You’ve spoken before about a sort of “paralysis” when it comes to sitting down and making work. Is that something you’re still dealing with? How do you try and overcome that?
I don’t have that much paralysis anymore, but I still don’t often feel good about what I’ve done. It’s not about the quality of the work; I feel bad, so I think the work is bad until someone says, “No, it’s worth something.” I wanted to throw Coyote Doggirl away halfway through making it, until my boyfriend said, “No, don’t throw it in the trash. You should talk to your publishers before you do that.” I didn’t want to ask for help in case they said, “This is terrible! You shouldn’t have made this!
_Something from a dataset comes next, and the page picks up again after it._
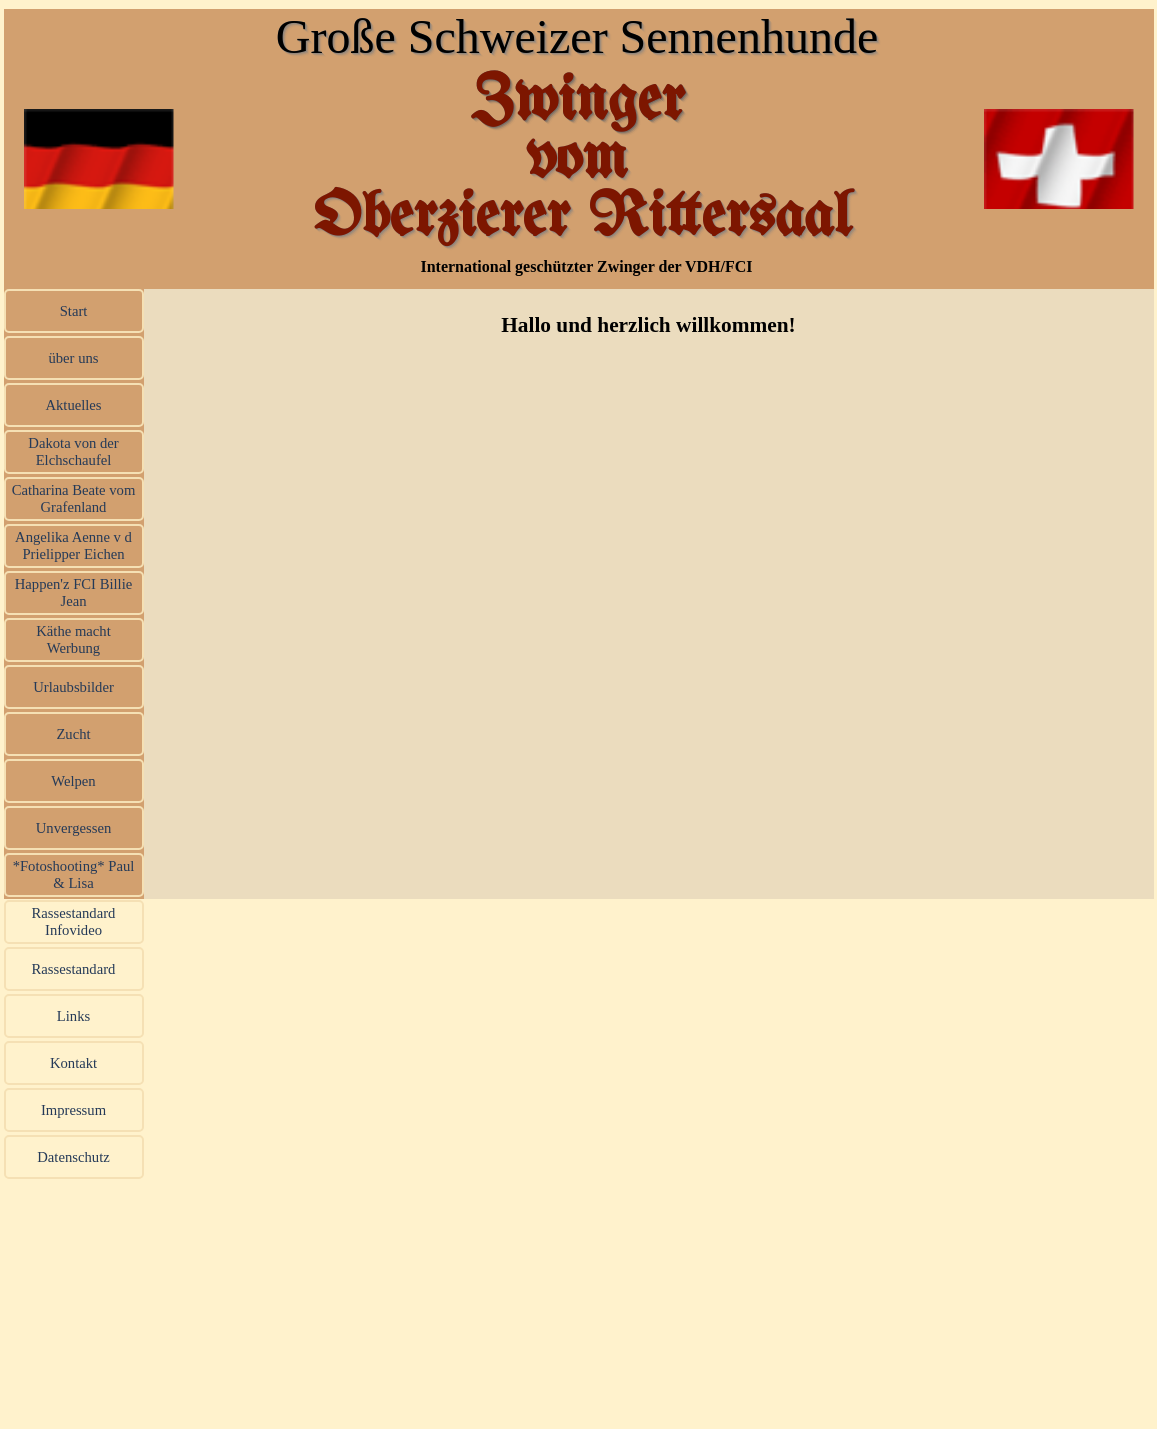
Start (74, 311)
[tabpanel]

You’re terrible!”
How do you find making your podcast, Baby Geniuses [with standup comic Emily Heller] helps with those kinds of thoughts, or with making work more generally?
I like it as it’s a way to broadcast my own thoughts and anecdotes in a very casual way. So if something funny happens to me, I have to think about what’s the most funny way to say this into the microphone. I think it’s really helped me.
It’s just editing: you’re honing a story down to the funniest details and punching them up or exaggerating them. I’ve not thought about it formally, but I think it’s something I’m naturally good at. I’m a storyteller; I like being funny in public, but I’m shy and quiet a lot of time. We have tonnes of listeners, but I can’t see them, and I don’t have to perform to them.